Review round results and decide
Analyze round results
Once your lab cycle completes, compile your results data in the same consistent format you used before, and upload the experimental data to the same project.
Your Customer Success team will coordinate a review of the round:
- how did the new variants perform against previous rounds
- what trends appear
- were there data-quality issues
- did predictions align with reality
To set expectations, round one is primarily about learning: the model is building its understanding of your fitness landscape. From round two on, predictions should align with measurements and variants should trend toward your objectives, with the pace depending on problem difficulty and data quality. If results plateau, engage your Customer Success team: it may be your assay's ceiling, a hard property, or a compounding data issue.
If you decide to proceed to the next round, think through the following:
- Do your objectives still make sense, or has the project evolved?
- Should any constraint thresholds change?
- Is the mutation load right, or do you want to explore more or less boldly?
To proceed to the next round, you will create a new round in your project and repeat the training, design and review steps.
Decide whether to continue or stop
Your exit criteria should tie back to the project goals you set. If you hit your threshold, and have enough candidates meeting your constraints, the project can be deemed as completed and archived.

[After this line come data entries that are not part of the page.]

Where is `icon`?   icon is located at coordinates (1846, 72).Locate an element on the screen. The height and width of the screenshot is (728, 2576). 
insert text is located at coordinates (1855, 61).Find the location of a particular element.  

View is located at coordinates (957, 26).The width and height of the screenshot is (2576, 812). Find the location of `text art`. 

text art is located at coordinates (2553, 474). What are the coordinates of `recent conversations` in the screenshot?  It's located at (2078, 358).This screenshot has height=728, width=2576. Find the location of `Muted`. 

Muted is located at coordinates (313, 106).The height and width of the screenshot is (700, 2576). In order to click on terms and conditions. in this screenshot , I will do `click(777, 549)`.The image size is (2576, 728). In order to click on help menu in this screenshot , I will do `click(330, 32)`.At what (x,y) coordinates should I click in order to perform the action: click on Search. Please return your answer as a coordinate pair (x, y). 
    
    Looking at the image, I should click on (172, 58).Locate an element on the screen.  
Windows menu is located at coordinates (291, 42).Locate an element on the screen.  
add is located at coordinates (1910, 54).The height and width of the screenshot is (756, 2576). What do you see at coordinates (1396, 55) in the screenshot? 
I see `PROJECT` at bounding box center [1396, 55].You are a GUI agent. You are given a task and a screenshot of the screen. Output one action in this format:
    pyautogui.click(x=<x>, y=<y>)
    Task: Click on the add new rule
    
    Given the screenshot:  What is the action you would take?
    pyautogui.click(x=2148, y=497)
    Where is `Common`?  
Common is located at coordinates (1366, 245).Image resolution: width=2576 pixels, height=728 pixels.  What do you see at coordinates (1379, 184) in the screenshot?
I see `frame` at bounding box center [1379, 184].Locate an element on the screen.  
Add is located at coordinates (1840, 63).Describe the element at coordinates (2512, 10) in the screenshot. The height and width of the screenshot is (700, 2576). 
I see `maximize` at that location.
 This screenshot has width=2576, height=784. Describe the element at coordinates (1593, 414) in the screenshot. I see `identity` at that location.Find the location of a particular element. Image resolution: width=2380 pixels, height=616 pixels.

If the model's suggestions stop improving, or a round looks no better than the last, it can mean you are approaching the limits of your current assay setup, that the property is harder than expected, or that a data-quality issue is compounding across rounds. Talk to your Customer Success team: they can help diagnose whether it's a data issue, a configuration adjustment, or a genuine biological ceiling.
Tip: Two signals worth watching: predicted improvement is consistently low, and models keep proposing recombinations of known mutations, rather than proposing novel mutations.